When my husband’s health was declining and I was visiting him at the hospital, I would see other patients in waiting rooms or in their beds and think about what they must be suffering. Some of them, especially the very aged, would be lying there all alone, day after day. I visited the hospital daily for about a month, and no one ever came to see them. No one cared enough to come.
Then I would look out the window of my husband’s hospital room, out to the highway where cars were rushing back and forth, and I would think about poor, lost humanity—so many lonely, sorrowful people, so many broken hearts.
I realized then how much everyone—whether dying or rushing through life—needed God’s love and mercy. I realized, too, how much God needed us to point people to His heart of love. It reminded me of this hymn, which I would sometimes sing to my husband, sitting at his bedside:
Brightly beams our Father’s mercy
From His lighthouse evermore,
But to us He gives the keeping
Of the lights along the shore.
Let the lower lights be burning,
Send a gleam across the wave.
Some poor fainting, struggling seaman,
You may rescue, you may save.
Dark the night of sin has settled,
Loud the angry billows roar;
Eager eyes are watching, longing,
For the lights along the shore.
Trim your feeble lamp, my brother,
Some poor sailor, tempest tossed
Is trying now to make the harbor,
And in darkness may be lost. [“The Lower Lights,” music and lyrics by Philip P. Bliss, 1838–1876]

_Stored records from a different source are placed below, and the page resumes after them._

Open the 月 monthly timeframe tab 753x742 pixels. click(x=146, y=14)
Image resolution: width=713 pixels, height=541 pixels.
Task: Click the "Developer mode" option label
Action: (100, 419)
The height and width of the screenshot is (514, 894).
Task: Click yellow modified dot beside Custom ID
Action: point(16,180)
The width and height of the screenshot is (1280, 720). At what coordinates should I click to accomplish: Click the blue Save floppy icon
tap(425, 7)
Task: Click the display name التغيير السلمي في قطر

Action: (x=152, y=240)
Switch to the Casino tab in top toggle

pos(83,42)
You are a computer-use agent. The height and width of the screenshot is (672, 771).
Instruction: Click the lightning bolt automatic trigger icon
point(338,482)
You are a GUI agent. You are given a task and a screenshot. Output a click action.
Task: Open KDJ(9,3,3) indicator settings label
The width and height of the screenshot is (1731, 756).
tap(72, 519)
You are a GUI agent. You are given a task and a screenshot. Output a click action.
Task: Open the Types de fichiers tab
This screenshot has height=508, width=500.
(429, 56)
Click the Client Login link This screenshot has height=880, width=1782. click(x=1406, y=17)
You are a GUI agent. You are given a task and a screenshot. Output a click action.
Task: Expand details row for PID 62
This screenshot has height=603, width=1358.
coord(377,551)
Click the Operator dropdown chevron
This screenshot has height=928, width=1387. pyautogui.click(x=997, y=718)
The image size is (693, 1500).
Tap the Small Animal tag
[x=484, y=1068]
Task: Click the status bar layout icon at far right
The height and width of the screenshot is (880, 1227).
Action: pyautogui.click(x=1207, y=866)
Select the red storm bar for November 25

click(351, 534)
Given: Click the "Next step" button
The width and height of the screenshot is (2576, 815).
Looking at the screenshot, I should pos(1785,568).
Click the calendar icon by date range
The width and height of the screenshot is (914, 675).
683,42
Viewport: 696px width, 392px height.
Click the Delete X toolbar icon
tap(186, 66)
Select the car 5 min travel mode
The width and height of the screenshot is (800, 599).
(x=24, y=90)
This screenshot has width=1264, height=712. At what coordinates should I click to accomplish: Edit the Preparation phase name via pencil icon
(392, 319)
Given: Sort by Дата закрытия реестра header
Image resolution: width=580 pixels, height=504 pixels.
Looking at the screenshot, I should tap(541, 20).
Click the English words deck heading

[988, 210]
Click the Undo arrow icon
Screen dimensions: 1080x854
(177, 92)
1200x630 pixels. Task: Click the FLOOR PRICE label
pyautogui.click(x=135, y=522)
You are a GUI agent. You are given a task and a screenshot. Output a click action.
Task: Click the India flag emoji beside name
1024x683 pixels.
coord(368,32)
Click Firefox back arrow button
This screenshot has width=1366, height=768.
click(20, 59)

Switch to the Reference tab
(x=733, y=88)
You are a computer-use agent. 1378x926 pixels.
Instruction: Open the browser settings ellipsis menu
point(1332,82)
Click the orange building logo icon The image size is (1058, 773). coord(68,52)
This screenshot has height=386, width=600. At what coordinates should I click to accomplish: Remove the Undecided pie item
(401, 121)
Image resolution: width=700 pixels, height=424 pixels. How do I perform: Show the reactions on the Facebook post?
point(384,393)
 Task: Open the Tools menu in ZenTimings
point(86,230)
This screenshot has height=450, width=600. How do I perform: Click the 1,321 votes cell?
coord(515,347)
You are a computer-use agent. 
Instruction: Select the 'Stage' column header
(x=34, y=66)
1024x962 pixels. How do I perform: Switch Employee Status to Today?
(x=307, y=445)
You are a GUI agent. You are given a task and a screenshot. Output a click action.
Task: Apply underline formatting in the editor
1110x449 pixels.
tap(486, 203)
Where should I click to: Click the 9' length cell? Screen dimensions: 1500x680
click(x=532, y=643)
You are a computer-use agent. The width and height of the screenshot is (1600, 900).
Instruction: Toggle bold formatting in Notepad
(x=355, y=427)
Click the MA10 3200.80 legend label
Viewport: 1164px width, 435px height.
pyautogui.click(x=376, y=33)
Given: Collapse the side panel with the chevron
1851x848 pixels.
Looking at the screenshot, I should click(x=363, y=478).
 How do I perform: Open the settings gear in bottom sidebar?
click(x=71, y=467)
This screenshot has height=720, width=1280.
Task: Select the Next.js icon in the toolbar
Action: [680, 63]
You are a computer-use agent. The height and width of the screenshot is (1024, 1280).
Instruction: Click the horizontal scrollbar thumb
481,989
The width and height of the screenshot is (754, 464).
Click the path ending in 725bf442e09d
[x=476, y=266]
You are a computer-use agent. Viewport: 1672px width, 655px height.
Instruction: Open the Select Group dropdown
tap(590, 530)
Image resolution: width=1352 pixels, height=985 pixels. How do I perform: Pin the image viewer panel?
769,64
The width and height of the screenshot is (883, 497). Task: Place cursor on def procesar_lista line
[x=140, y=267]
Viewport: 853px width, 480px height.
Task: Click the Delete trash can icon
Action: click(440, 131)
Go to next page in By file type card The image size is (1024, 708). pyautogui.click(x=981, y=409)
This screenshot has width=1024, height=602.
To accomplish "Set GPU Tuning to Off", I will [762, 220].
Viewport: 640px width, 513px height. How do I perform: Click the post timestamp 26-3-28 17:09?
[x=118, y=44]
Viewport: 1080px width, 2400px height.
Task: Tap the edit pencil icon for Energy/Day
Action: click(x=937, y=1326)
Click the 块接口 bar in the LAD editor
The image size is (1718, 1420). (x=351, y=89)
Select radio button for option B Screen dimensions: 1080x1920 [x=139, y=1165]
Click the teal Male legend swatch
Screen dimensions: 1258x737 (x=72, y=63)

God, His Son Jesus, and the Holy Spirit are the upper lights, but we are the lower lights along the shore. God has entrusted us with some sacred responsibilities—things that should have the first priority in our life. Lots of things demand our attention, and there is so little time for them all. If we’re not careful, we may put off or miss what is truly important. What a blessing you could be to your family and neighbors—your “neighbor” being anyone God puts in your path who needs His love and your love, anyone He wants to love and help through you.